I was so excited about Amelia. I'd noticed little bugs on her during the car ride home, but there are bugs on everything here, so I didn't think much of it. Her little belly was unusually large for her body, but I just figured that was her baby shape.
As soon as we got back to the office, I took her directly to Roberto and proclaimed "Isn't she beautiful?!". He agreed that she absolutely was beautiful, but that given her fleas and with so many worms in her tummy maybe we should call the vet sooner rather than later.
That is how, later that afternoon, I met Milton.
Milton was on the track team with Roberto in high school. After they graduated he received a scholarship from an American woman who lives part time in San Jorge. And so, although he came from a poor family, he began working his way up to a financially secure and rewarding life.
Every time I saw him, whether running into him outside his wife's store, or an appointment for Amelia, he was always so wonderfully even keel. He never looked for attention, but was always so helpful and kind with a smile and a chuckle as he would joke with me while giving Amelia a shot.
Last week I met with him and his wife, Dania after work to present a couple of options for their house addition which they had requested from me. We talked about where the bathroom should go, the room for their son, the room for their future child already planned for, their room and a study room (very unusual for a Nicaraguan house, but Milton had one year of study left to receive his Masters in Veterinary Science).
So given all this, you can understand why it didn't seem real when Roberto received a call Sunday night from his grandmother (his grandfather was the track coach) saying that Milton had been killed.
It took us five minutes to gather everything and leave on his motorcycle and another 10 minutes to get to his house. It was 15 minutes of refusing to cry, 15 minutes I was sure that it was a different Milton, that someone had gotten confused, that the rumor had simply gotten out of hand.
And then we turned onto his street and saw the people outside, the beginning of mourning.
When we got there, the police were guarding the door, finishing their investigation. Less than two hours before, Milton had still been alive. Less than two hours before, for reasons still not fully understood, Milton had chosen this day to come home from hanging out with a couple friends, enter the bedroom, lock the door and shoot himself.
Afterwards, however, is terribly clear in my memory. Roberto, his grandfather, grandmother and I stood outside the house with a hundred other people as the preparations began.
Dania, Milton's wife, called my cell to let me know what had happened. She was inside the bedroom with the curtains drawn, so I let her know I was already outside. I was sure she had many more calls to make.
The police left and three chairs were arranged to hold the casket in the living room while the body was being prepared in the bedroom.

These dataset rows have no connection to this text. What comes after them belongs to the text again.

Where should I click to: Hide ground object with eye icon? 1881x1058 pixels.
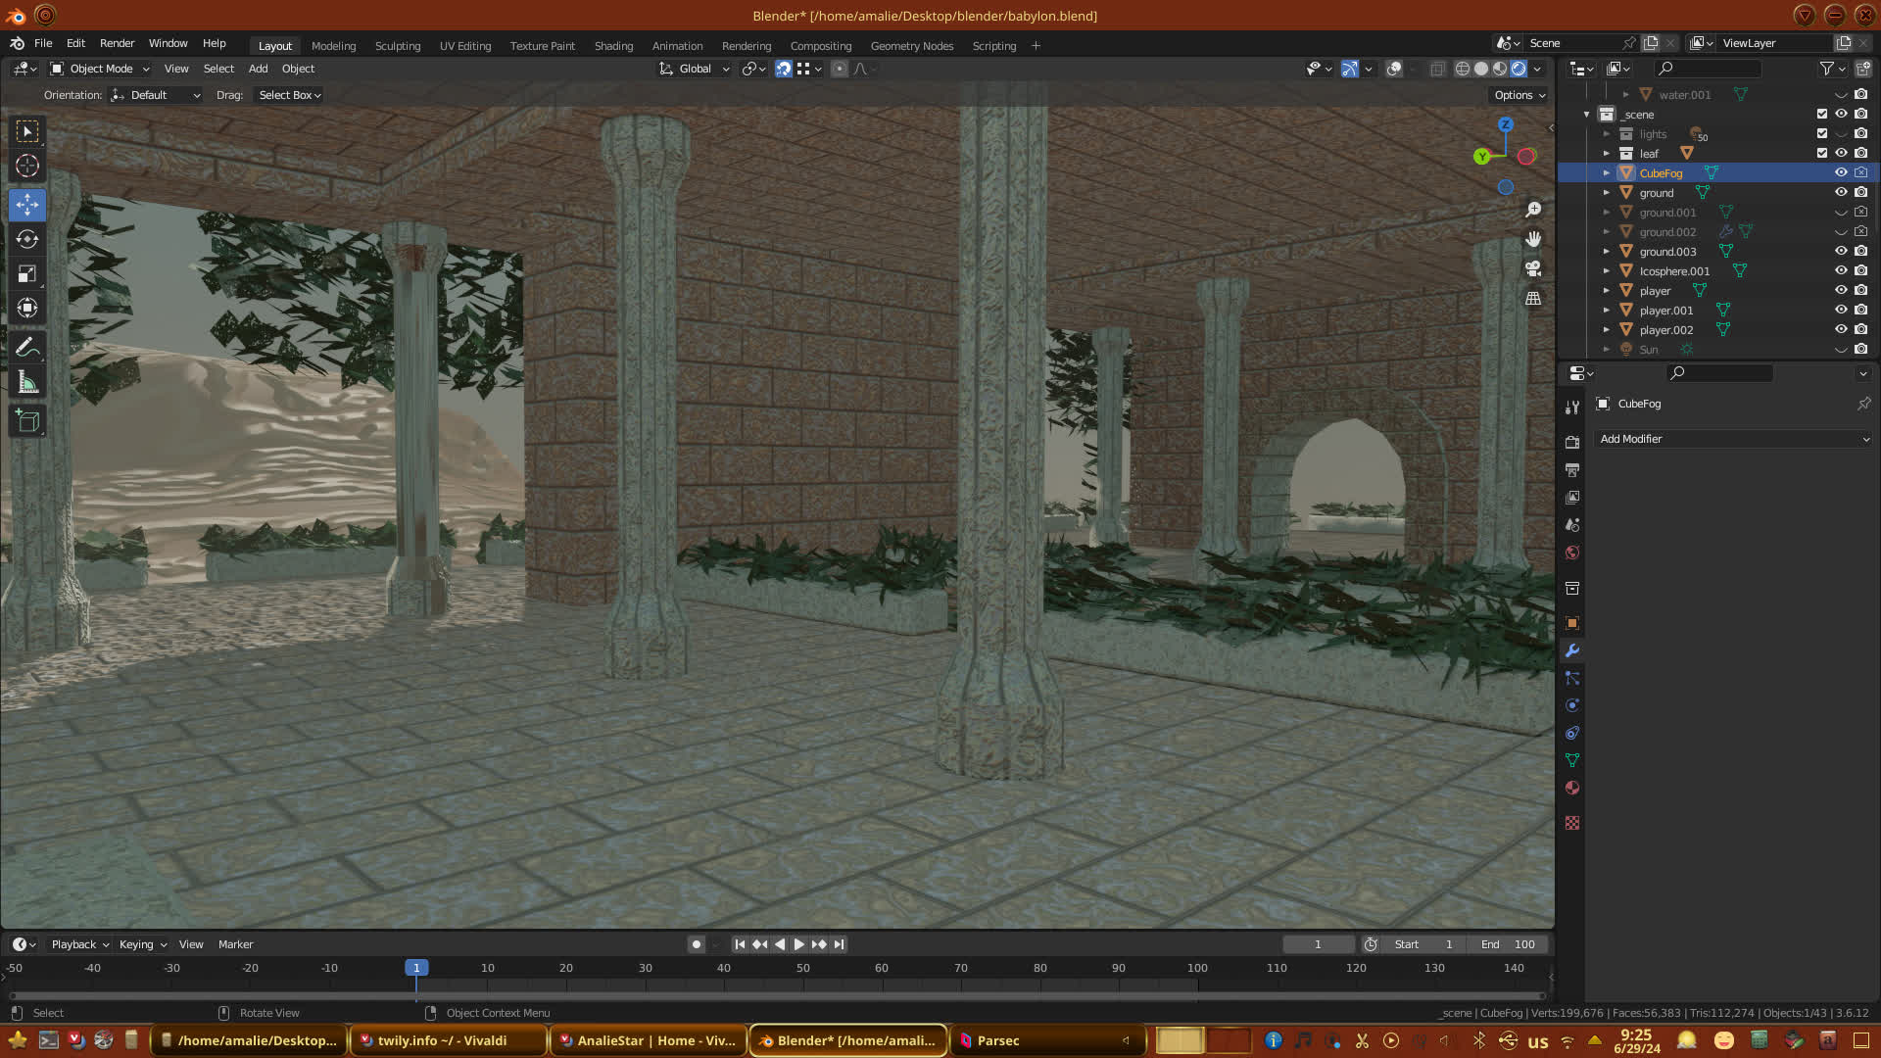tap(1841, 193)
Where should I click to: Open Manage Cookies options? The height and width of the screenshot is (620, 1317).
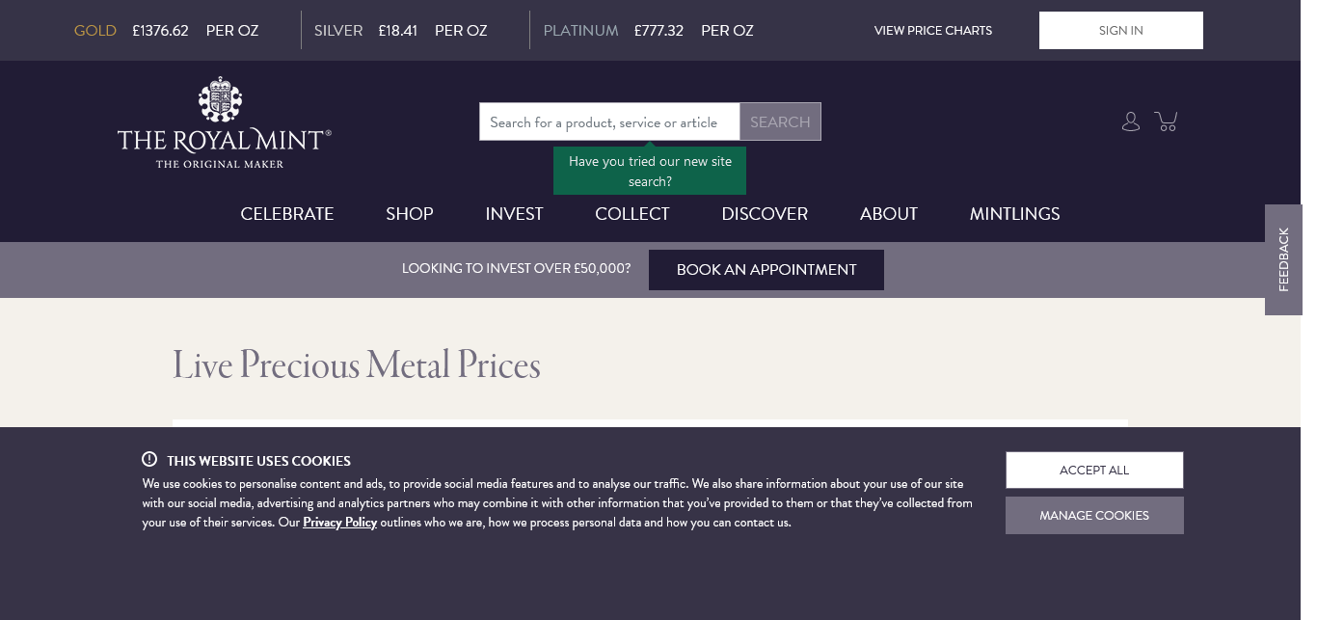(x=1094, y=516)
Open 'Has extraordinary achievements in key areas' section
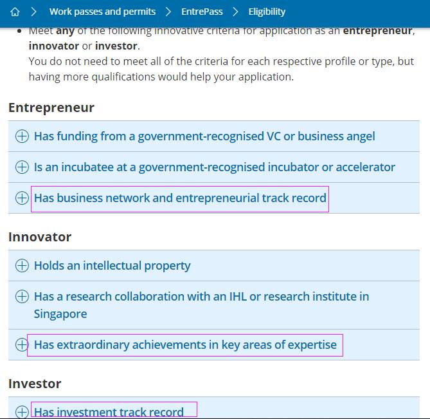 coord(185,345)
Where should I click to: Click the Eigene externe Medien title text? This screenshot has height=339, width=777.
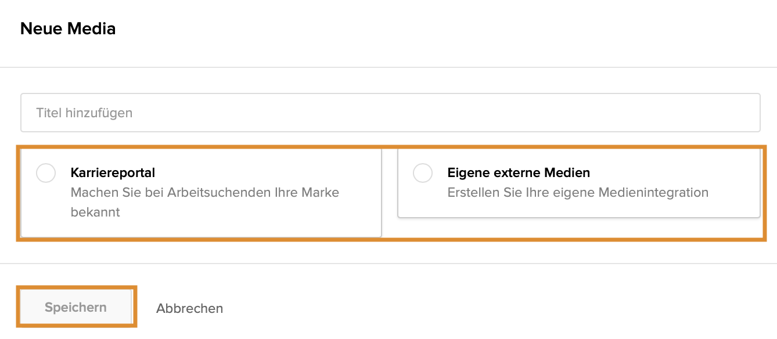[519, 172]
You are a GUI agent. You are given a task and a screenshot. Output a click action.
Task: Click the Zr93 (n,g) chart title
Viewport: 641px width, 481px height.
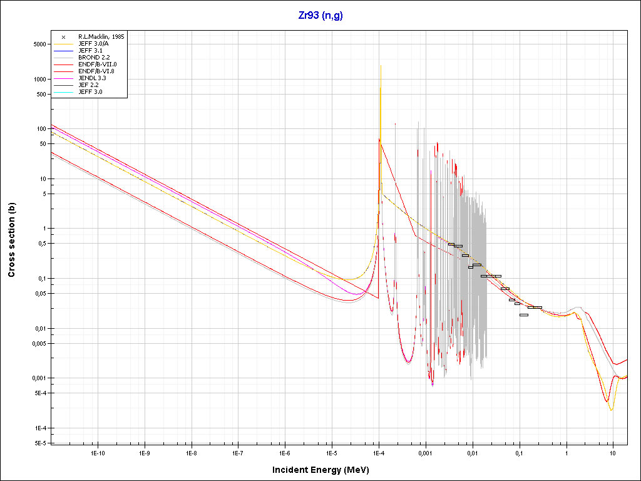click(320, 16)
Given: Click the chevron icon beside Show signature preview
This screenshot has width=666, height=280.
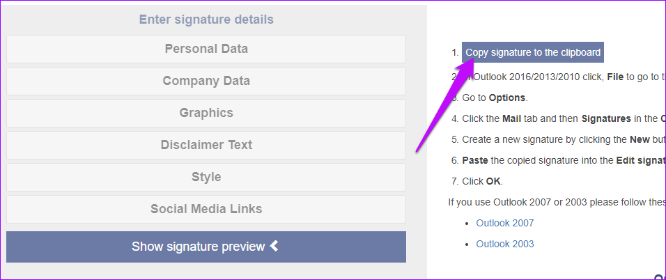Looking at the screenshot, I should point(274,246).
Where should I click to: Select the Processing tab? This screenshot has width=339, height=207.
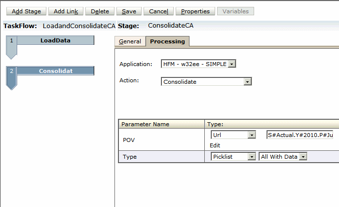point(168,42)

Plastic chairs were rented for all those waiting outside. Teenage cousins were charged with handing out plastic cups of soda and refreshments. The mood was hushed, but people chatted in their groups.
We stayed until almost midnight, sitting and talking. I stopped inside to give Dania a hug before we left. She was putting pajamas on her little boy who was blissfully oblivious.
Before we left a hired car with loud speakers began its crawl through the neighborhoods announcing the death and time of service for 4 PM the next day. Funerals are held quickly because bodies are not preserved with chemicals.
The following afternoon arrived with haze and a warm sun as people gathered at Milton's house. The casket was loaded into Milton's truck which he used to visit farms for his work. From there we walked behind the slow moving truck to the church Las Mercedes.
Procession to the church.
Milton's casket being carried into the church.
After the service, the crowd then walked to the cemetery where Milton was placed in a brick and concrete tomb, the most common form of burial in this area.
Life is not easy here. Milton achieved more than most, but possibly because he took the pressure to heart more than most. He was 27 years old and leaves behind his parents, four sisters, a wife and a four year old son.